- **Extract provided**:
The Qatar World Cup and a typology of Europe’s anti-Arab racism
The Arab world covers an area of 13 million square kilometers, stretching from Morocco in the west, to the United Arab Emirates in the east. While the region encompasses many groups that are neither ethnically Arab, nor fluent in Arabic, its predominant identity is understood to encompass one, if not both, of these features, and a sense of shared culture and history among its inhabitants. The Arab populations are generally classified into three groupings: North Africans, Levantine Arabs and Gulf Arabs.
While the Arab world is rich in diversity, so too are the modern manifestations of anti-Arab racism on the European continent. Qatar’s hosting of the 2022 FIFA World Cup, the first in an Arab or Middle Eastern state, provides a wealth of case studies that enable a detailed look at these manifestations and their drivers. In the analysis below, I attempt a typography of Europe’s different and intersecting racisms.

- **Exercise set**:
1. List the three groupings of Arab populations named in the essay on the Qatar World Cup and anti-Arab racism.
2. From the essay on the Qatar World Cup and anti-Arab racism, quote the words starting with "While the Arab" and going on through "and intersecting racisms.".
3. Extend the essay on the Qatar World Cup and anti-Arab racism, picking up after its last sentence.

- **Supplied data**:
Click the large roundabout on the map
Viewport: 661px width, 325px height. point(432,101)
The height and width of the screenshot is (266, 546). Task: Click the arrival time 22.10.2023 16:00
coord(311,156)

- **Results**:
1. North Africans, Levantine Arabs, Gulf Arabs

2.
While the Arab world is rich in diversity, so too are the modern manifestations of anti-Arab racism on the European continent. Qatar’s hosting of the 2022 FIFA World Cup, the first in an Arab or Middle Eastern state, provides a wealth of case studies that enable a detailed look at these manifestations and their drivers. In the analysis below, I attempt a typography of Europe’s different and intersecting racisms.

3.
North African racism
Morocco’s Atlas Lions emerged as some of the stars of the 2022 tournament, sweeping past Spain and Portugal to secure the number four spot in the tournament, and becoming the first Arab or African team to compete in the semi-finals. The team would win the hearts of millions of Arabs and Muslims, for their open embrace of Islam, the Palestinian cause and family values. Across each of their matches, Moroccan players carried out Islamic prayers on the football field and raised the Palestinian flag in support of Palestinian statehood. One of the players — Sofiane Boufal — delighted the crowds by pulling his hijab-clad mother onto the pitch, to dance in celebration after his team’s victory against Portugal. Another player, Achraf Hakimi, made headlines for racing to the stands to kiss his mother’s head, after scoring a penalty against Spain. For many Arabs, Muslims and Africans, the Moroccan team’s ability to humanize the very aspects of their identity that had so often been criticized by the West — from Islam to Palestine — made them the heroes of the tournament.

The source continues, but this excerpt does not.